> What you need to do
Reproduce the entries below verbatim, starting with the line that contains "Go back using the left arrow icon" and continuing through the last line of the entries. Leave the pictures out of your copy.

> Dataset records

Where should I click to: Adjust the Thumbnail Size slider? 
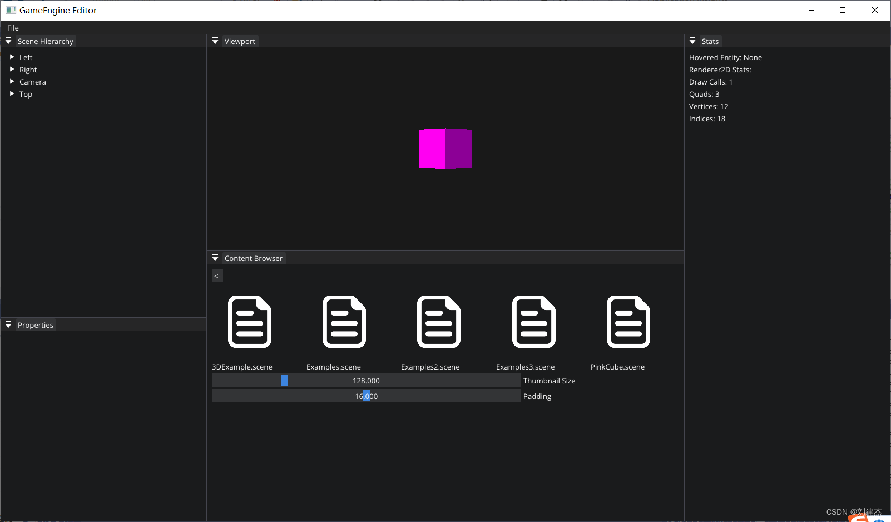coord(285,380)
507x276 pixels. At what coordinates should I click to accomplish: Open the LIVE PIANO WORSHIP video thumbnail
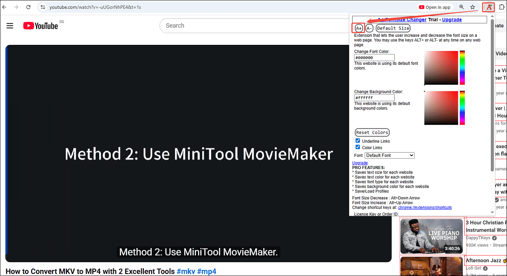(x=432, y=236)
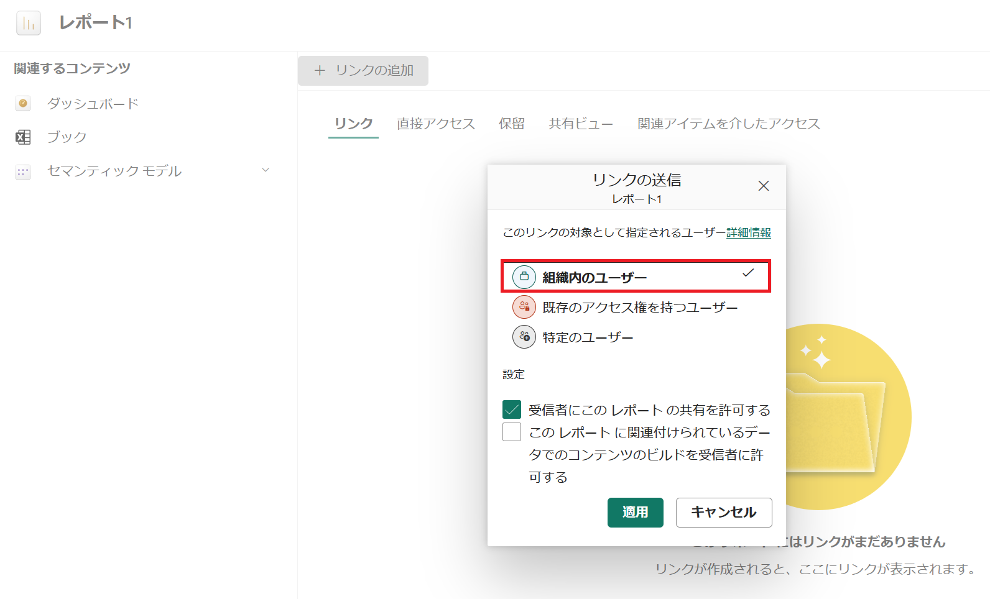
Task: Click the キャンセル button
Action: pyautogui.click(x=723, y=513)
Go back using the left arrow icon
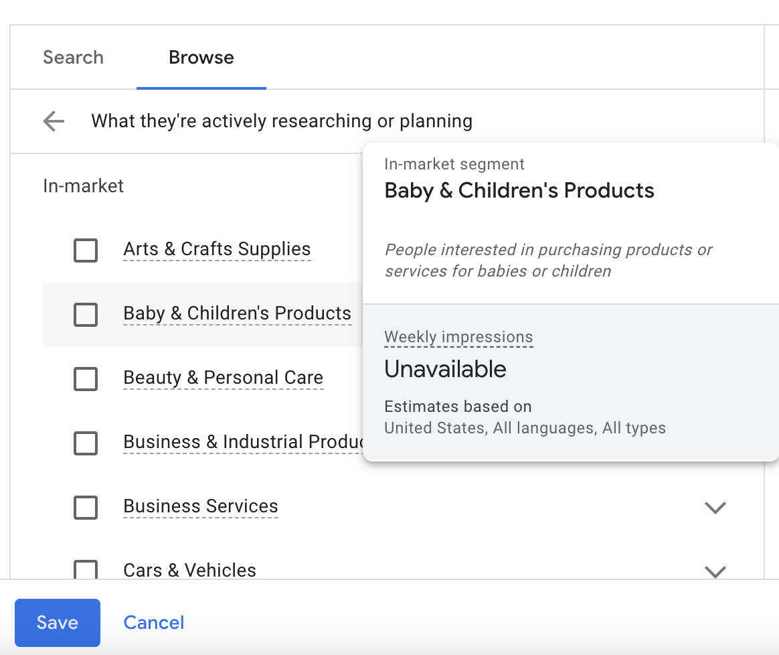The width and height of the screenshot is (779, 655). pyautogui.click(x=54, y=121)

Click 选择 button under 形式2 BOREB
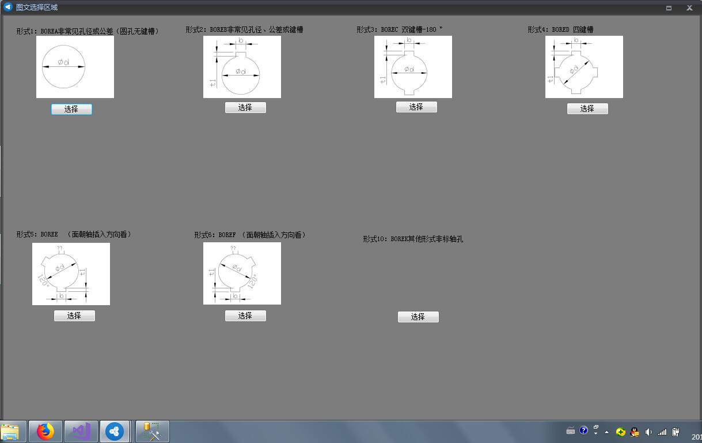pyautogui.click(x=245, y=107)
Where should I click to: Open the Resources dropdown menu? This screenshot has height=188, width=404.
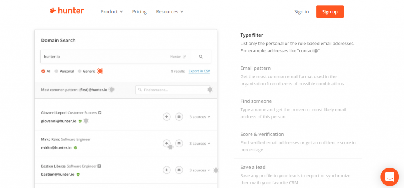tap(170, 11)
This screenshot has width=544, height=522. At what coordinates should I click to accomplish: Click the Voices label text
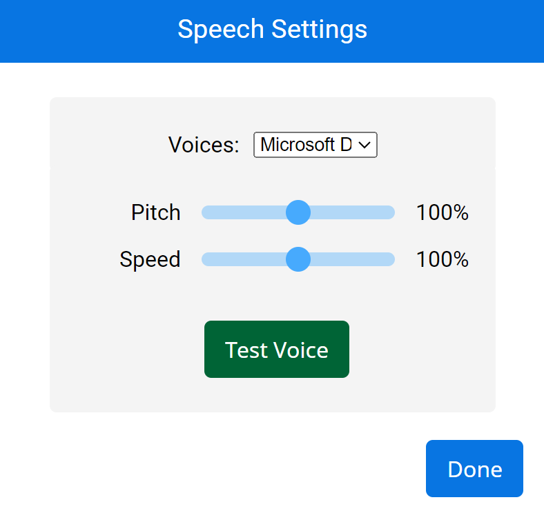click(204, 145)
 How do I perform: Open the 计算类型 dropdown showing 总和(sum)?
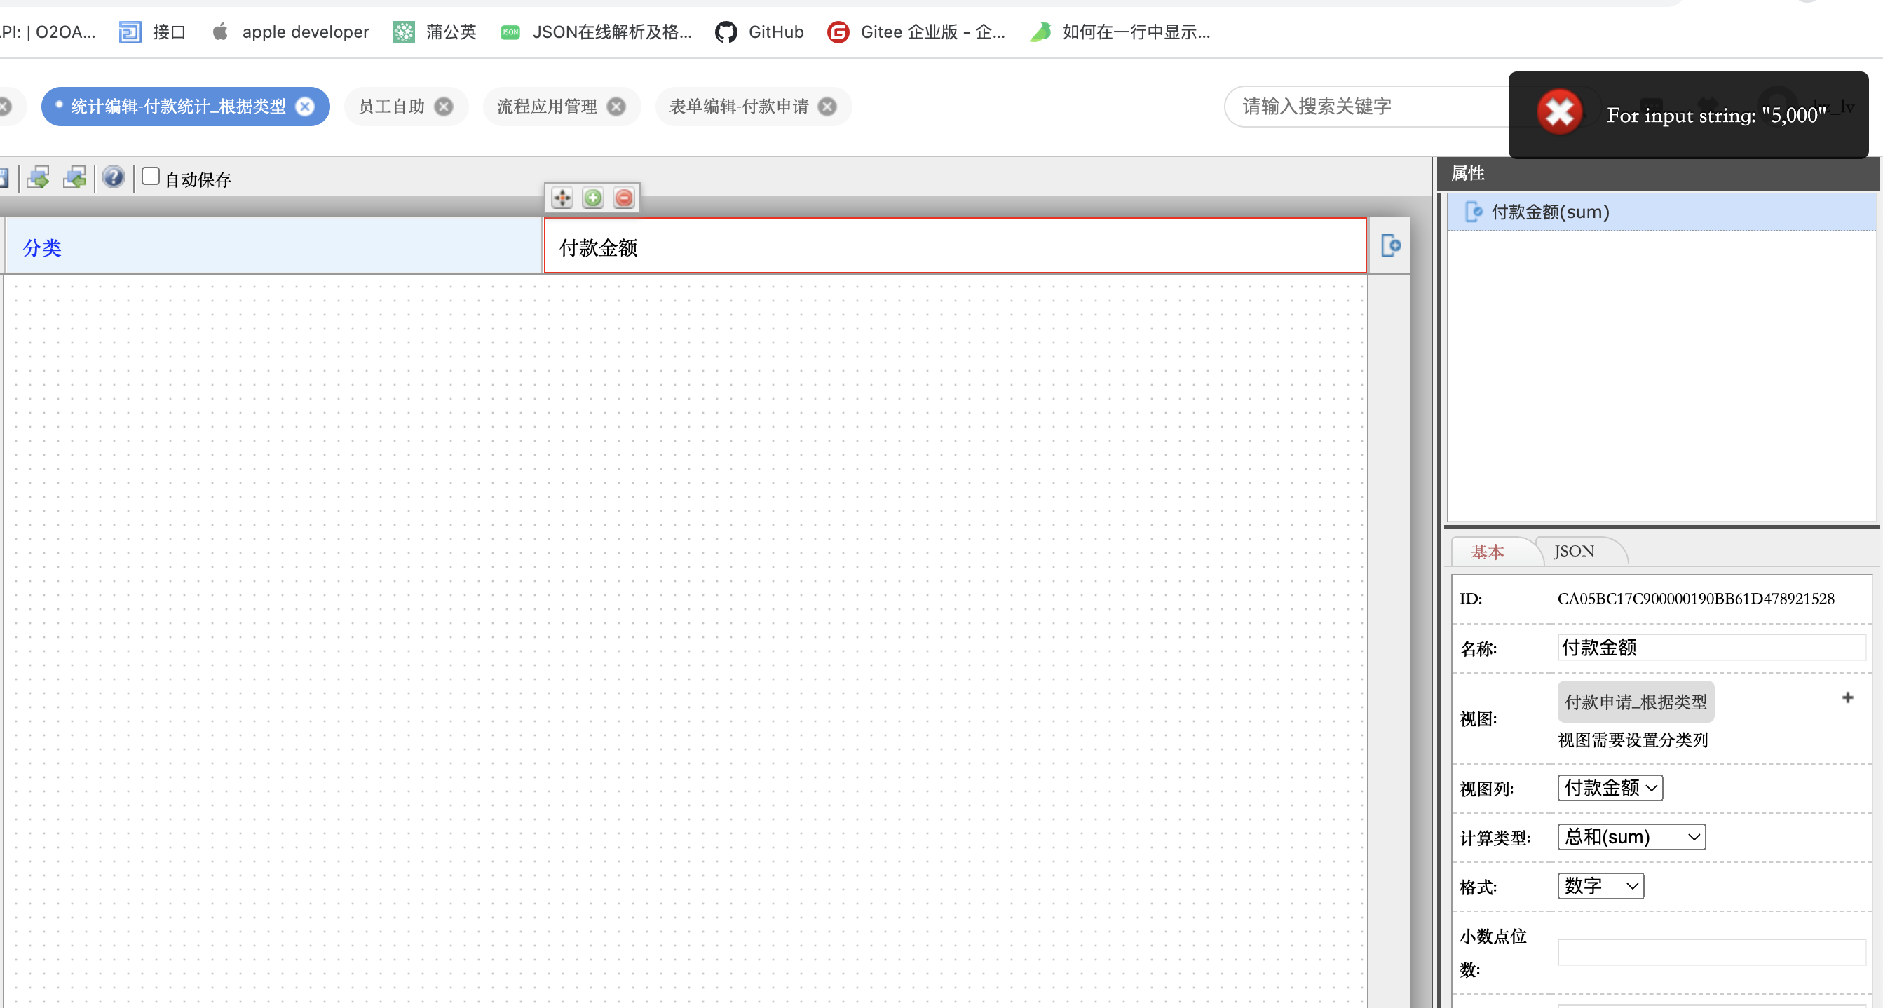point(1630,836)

> Output below
Go back using the left arrow icon
The width and height of the screenshot is (779, 655). pyautogui.click(x=54, y=121)

Click 选择 button under 形式2 BOREB
pyautogui.click(x=245, y=107)
Where should I click to: Open the Resources dropdown menu? This screenshot has height=188, width=404.
tap(170, 11)
This screenshot has width=544, height=522. At what coordinates should I click to accomplish: Click the Voices label text
click(204, 145)
 How do I perform: Open the 计算类型 dropdown showing 总和(sum)?
point(1630,836)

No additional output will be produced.